Para o senador, o entendimento do decano do STF contraria a Constituição Federal.
O senador Sergio Moro (União Brasil-PR) afirmou que a decisão do ministro Gilmar Mendes do Supremo Tribunal Federal (STF), que suspendeu dispositivos legais que permitem a qualquer cidadão apresentar pedido de impeachment contra integrantes da Corte, “transforma os ministros em reis ou imperadores do Brasil”.
Para Moro, o entendimento contraria a Constituição Federal.
A decisão do ministro Gilmar Mendes de retirar do cidadão comum a legitimidade de propor impeachment de Ministro do STF contraria a Constituição. É o equivalente a legislar em causa própria e transforma os ministros em reis ou imperadores do Brasil, blindando-os de qualquer responsabilização. Ninguém pode estar acima da lei“, escreveu no X.

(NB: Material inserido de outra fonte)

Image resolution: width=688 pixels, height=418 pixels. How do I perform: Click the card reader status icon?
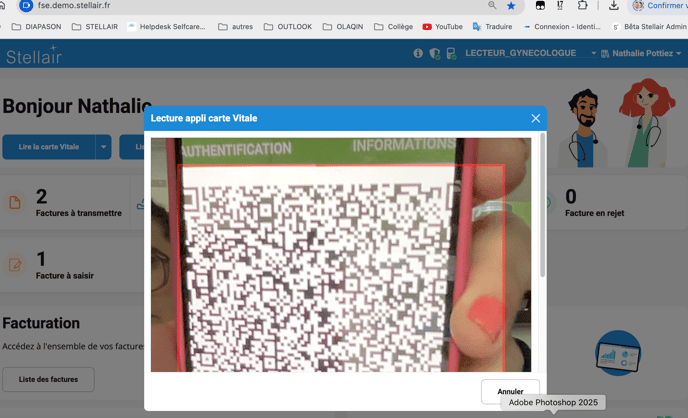451,53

Como mostramos mais cedo, Gilmar concedeu uma liminar para limitar à Procuradoria-Geral da República (PGR) os pedidos de impeachment de ministros da Suprema Corte.
A decisão do decano da Corte ainda é em caráter provisório, e deverá ser referendada pelos demais integrantes. O pedido atendeu a uma ação impetrada pelo Solidariedade, partido de Paulinho da Força, e pela Associação dos Magistrados Brasileiros.
Em sua decisão, Gilmar suspendeu trechos da Lei 1.079/1950 — conhecida como Lei do Impeachment — que tratam do processo de responsabilização de ministros de tribunais superiores. Na visão de Gilmar Mendes, a apresentação de denúncia por parte do cidadão é incompatível com a Constituição de 1988.
Além de limitar as hipóteses de apresentação de crime de responsabilidade, Gilmar também determinou que a admissibilidade e o recebimento da denúncia no Senado só poderão ocorrer com apoio de 2/3 dos senadores, afastando o quórum de maioria simples previsto nos artigos 47 e 54 da Lei 1.079.
Gilmar destacou que, ao contrário do impeachment de presidentes — que conta com filtro prévio da Câmara dos Deputados —, o processo contra ministros do STF se inicia diretamente no Senado, o que, segundo ele, exige mecanismos mais robustos de proteção para evitar retaliações políticas.